Records for locating screen elements:
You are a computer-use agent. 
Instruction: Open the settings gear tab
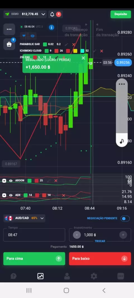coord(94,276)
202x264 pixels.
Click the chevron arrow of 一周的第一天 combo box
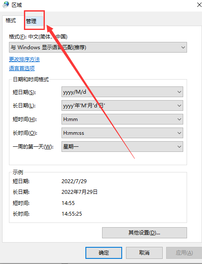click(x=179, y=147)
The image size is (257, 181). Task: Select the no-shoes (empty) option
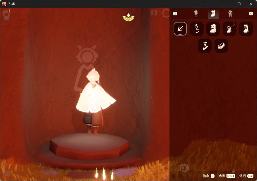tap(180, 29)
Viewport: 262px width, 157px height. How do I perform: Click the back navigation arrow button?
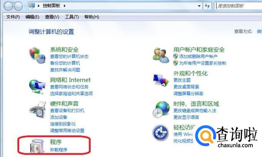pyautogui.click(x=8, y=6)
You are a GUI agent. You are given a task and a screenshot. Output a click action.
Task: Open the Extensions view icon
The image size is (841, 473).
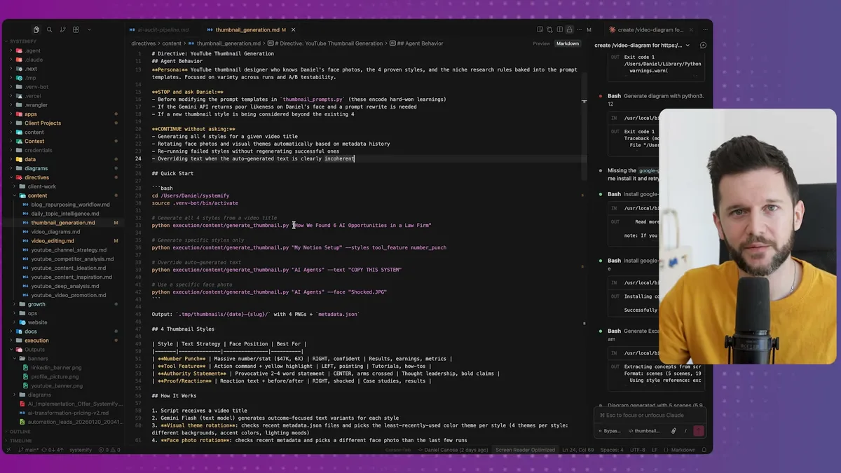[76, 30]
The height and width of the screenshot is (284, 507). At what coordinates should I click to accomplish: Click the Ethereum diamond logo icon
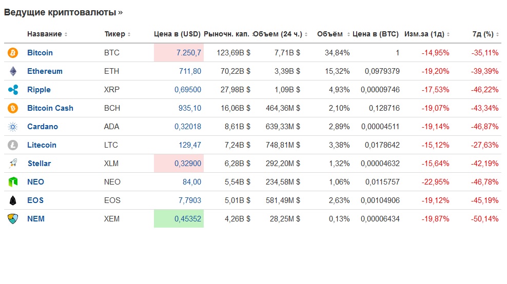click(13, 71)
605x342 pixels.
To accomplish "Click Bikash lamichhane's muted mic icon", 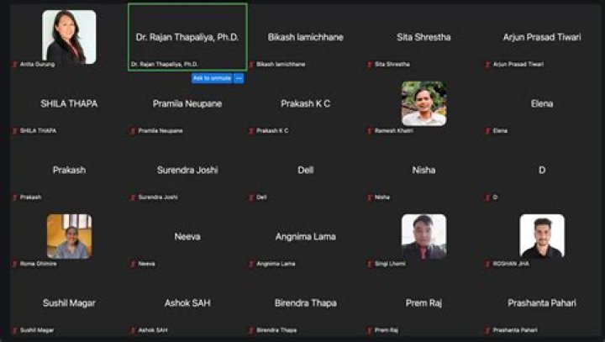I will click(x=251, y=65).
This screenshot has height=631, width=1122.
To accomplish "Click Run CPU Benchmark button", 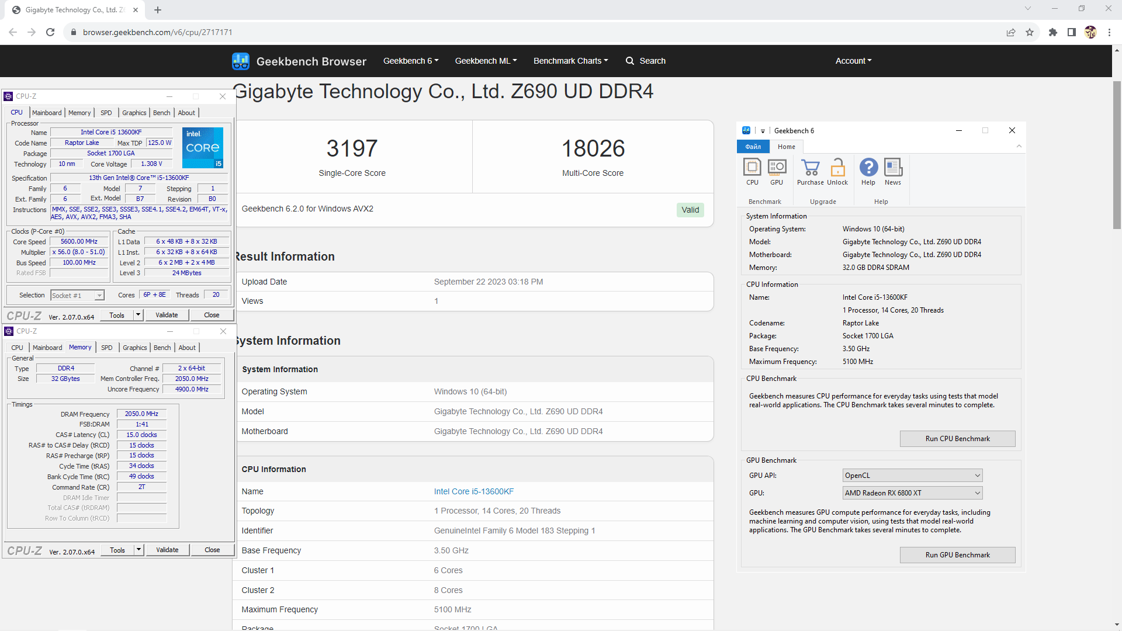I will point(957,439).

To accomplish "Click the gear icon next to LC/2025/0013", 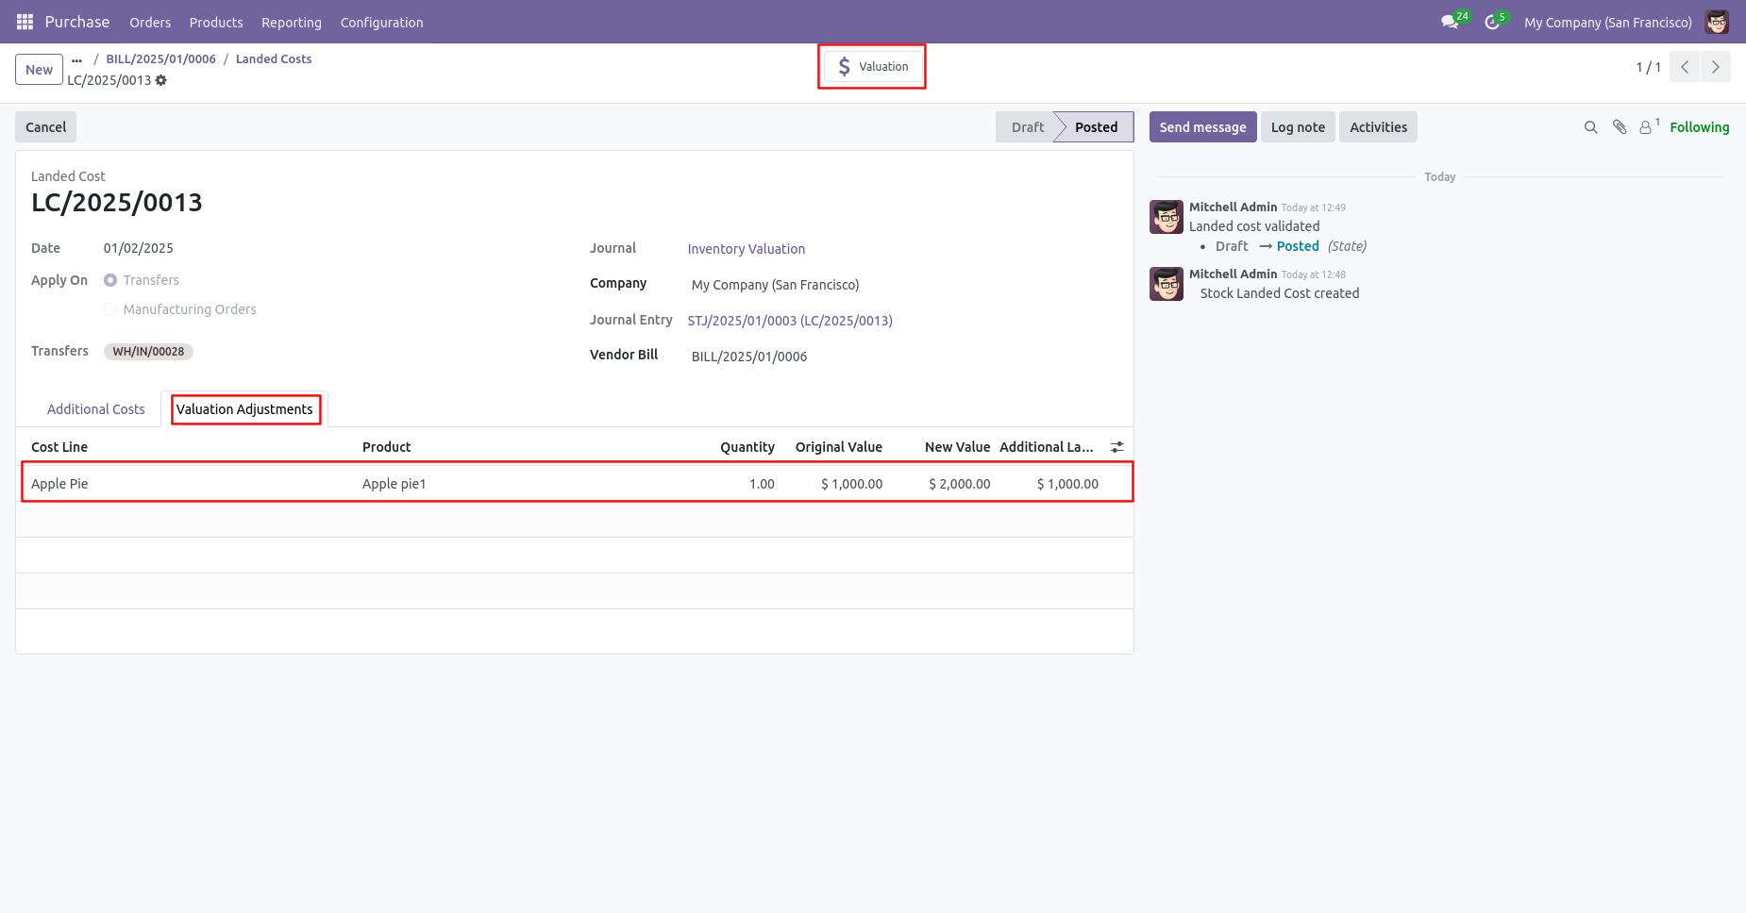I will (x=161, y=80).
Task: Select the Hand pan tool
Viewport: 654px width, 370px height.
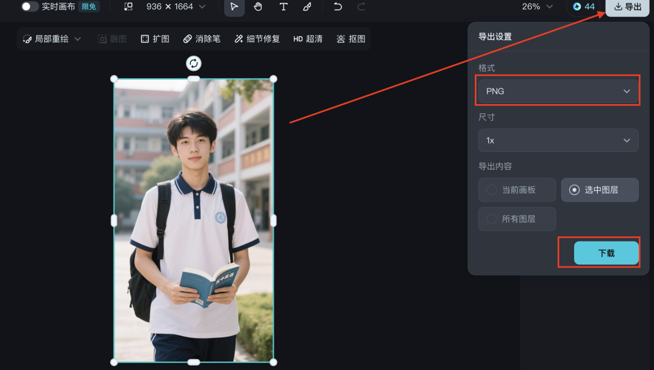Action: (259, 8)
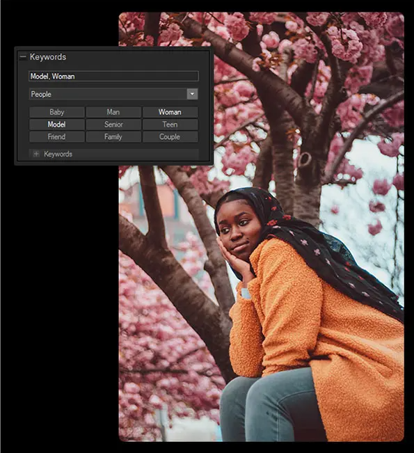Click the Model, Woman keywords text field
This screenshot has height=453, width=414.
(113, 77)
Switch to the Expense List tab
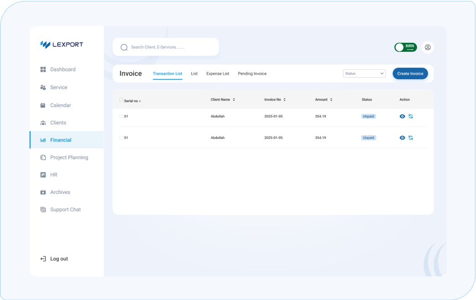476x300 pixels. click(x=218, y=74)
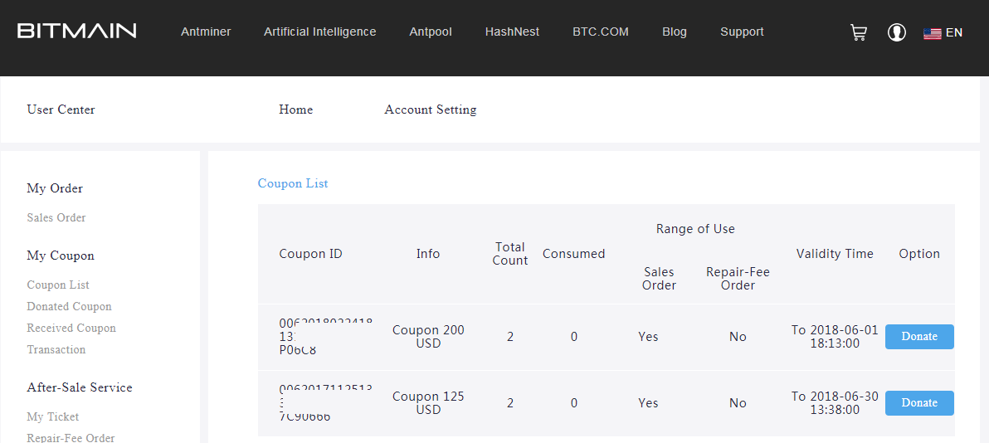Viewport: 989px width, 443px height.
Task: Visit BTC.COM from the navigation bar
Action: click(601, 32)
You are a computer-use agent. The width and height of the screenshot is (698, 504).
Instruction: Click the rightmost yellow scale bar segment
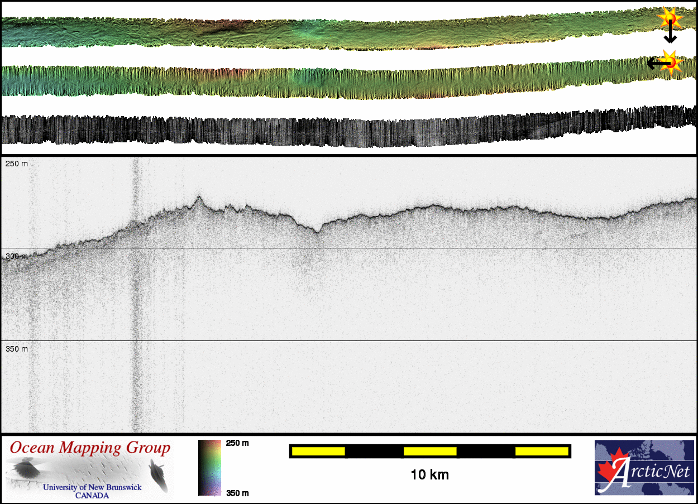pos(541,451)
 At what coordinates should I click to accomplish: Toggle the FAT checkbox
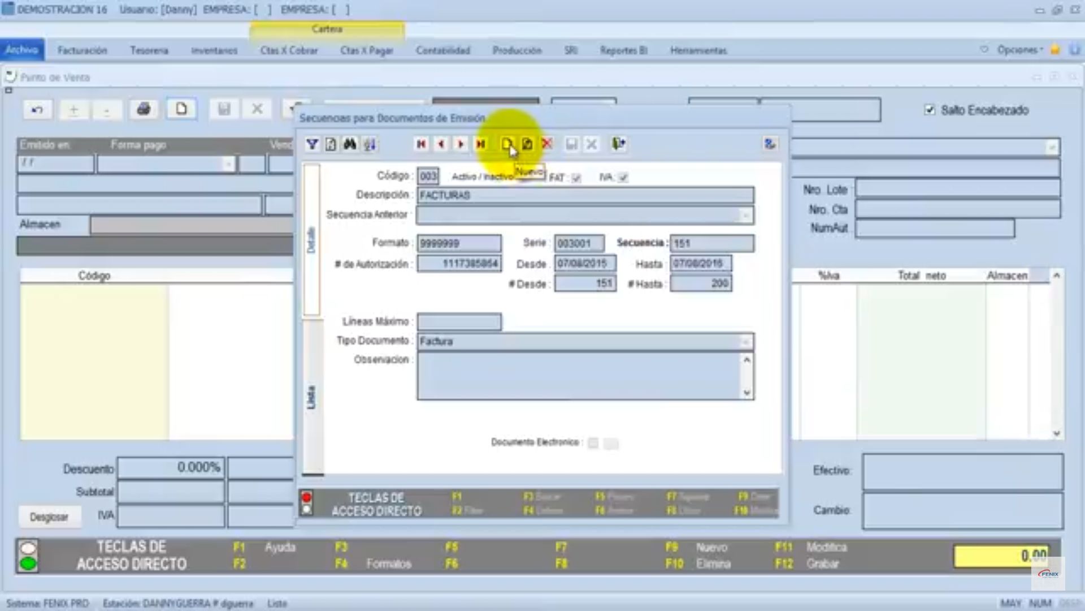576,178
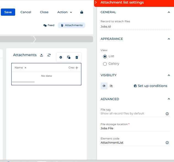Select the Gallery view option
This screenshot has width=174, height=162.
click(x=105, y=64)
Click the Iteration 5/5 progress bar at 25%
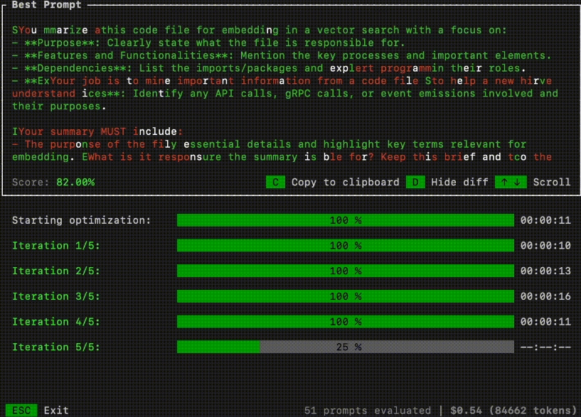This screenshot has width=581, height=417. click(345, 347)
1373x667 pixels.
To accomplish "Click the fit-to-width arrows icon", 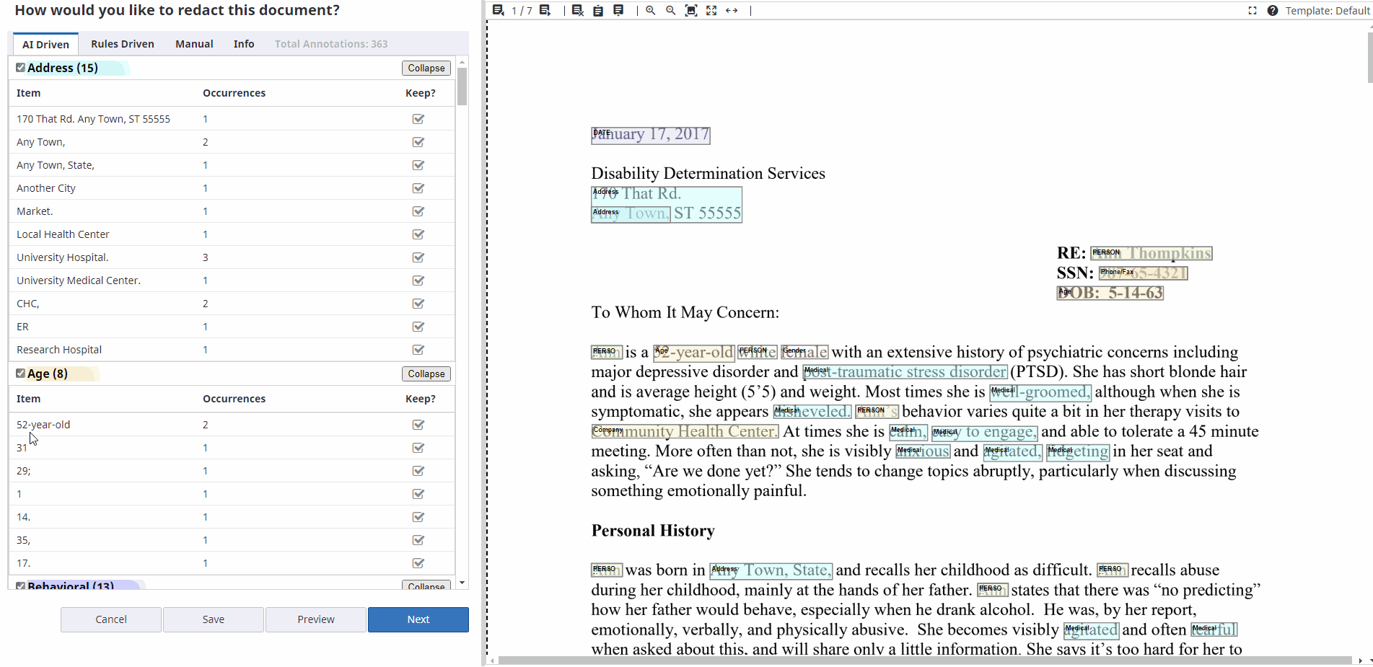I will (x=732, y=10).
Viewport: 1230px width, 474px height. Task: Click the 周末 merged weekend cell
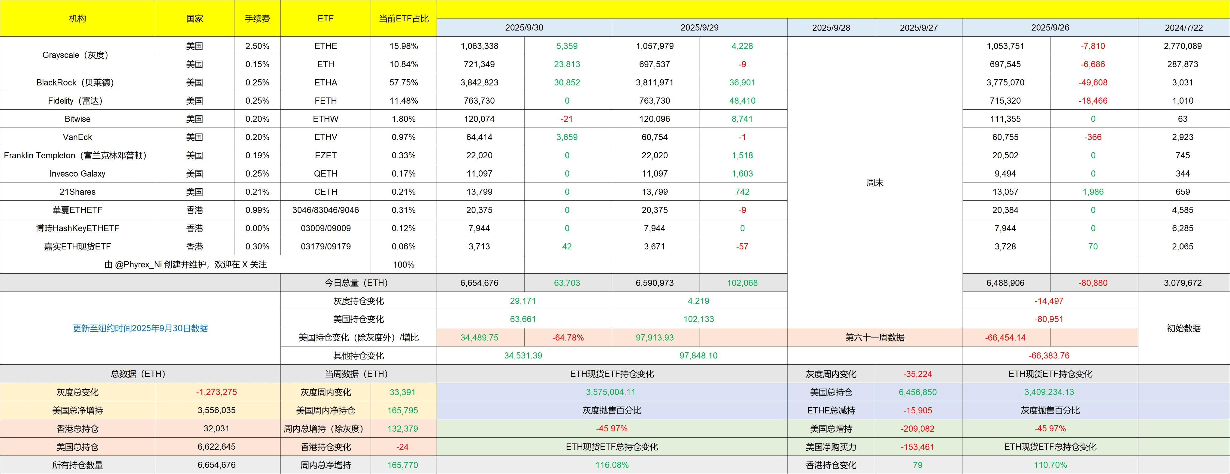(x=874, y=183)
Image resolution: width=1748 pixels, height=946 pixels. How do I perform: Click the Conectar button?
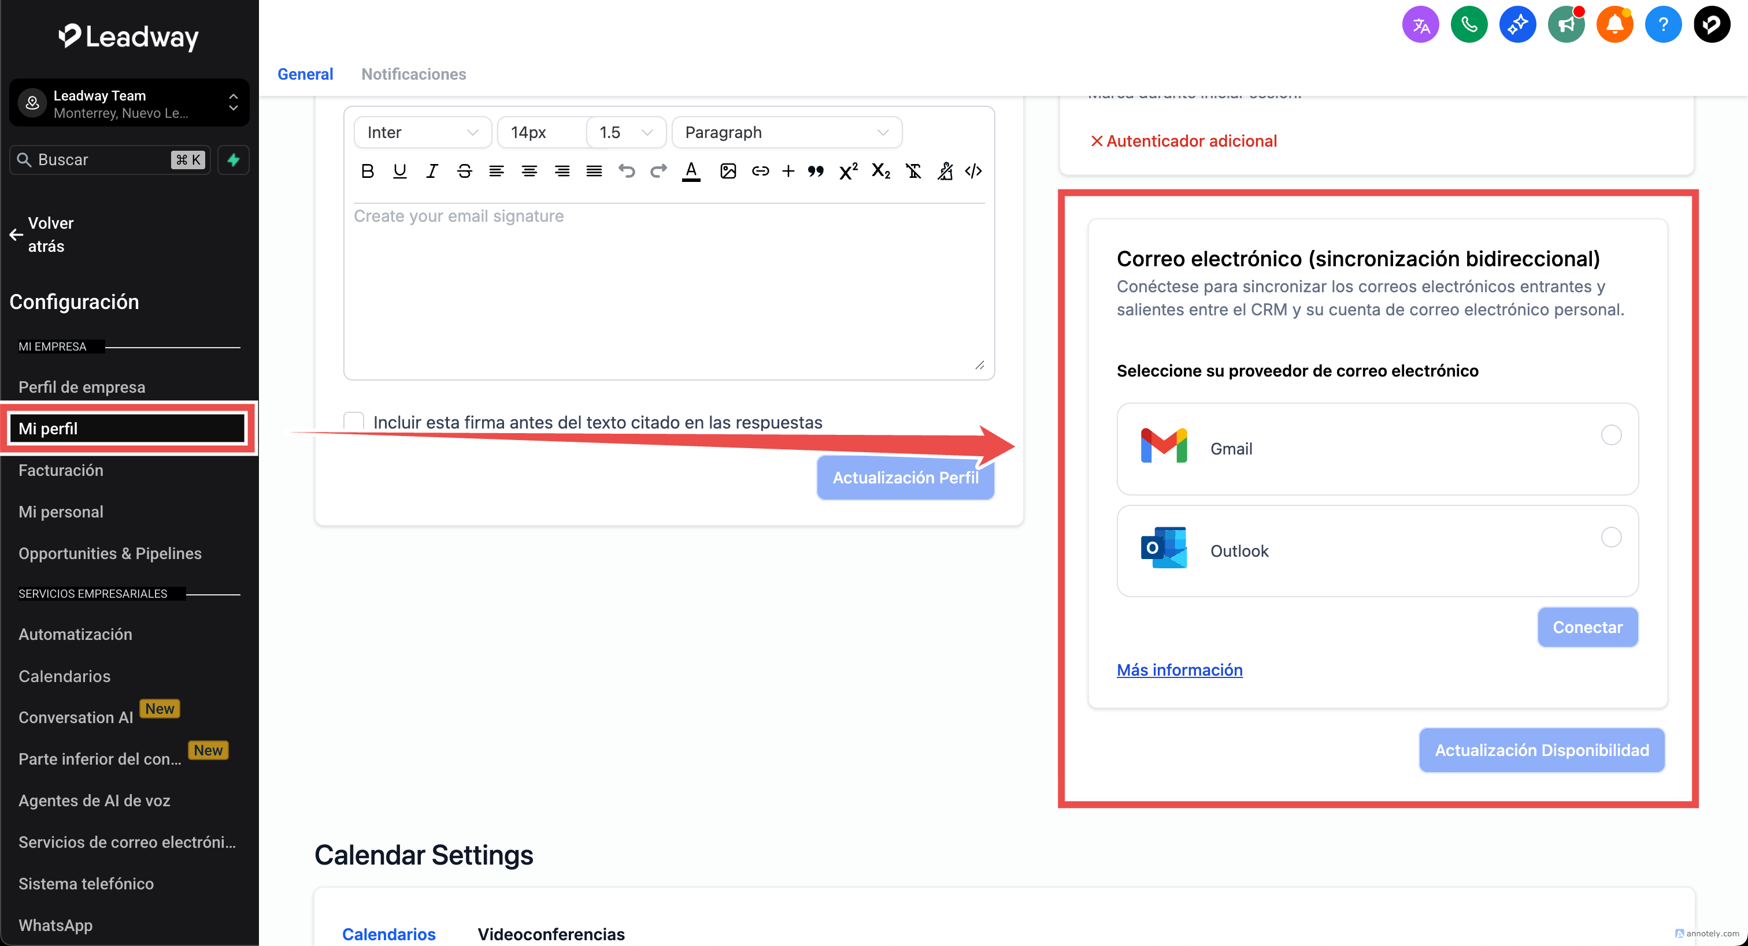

Short exercise: Quote the listing above, everything from the line containing "Task: Select the Hand pan tool" down to the line containing "Action: click(601, 32)", with both of those lines included. Leave the pictures out.

Response:
Task: Select the Hand pan tool
Viewport: 654px width, 370px height.
Action: (259, 8)
Click the Model, Woman keywords text field
This screenshot has height=453, width=414.
(113, 77)
Switch to the Expense List tab
476x300 pixels. click(x=218, y=74)
Viewport: 989px width, 443px height.
Task: Visit BTC.COM from the navigation bar
Action: click(601, 32)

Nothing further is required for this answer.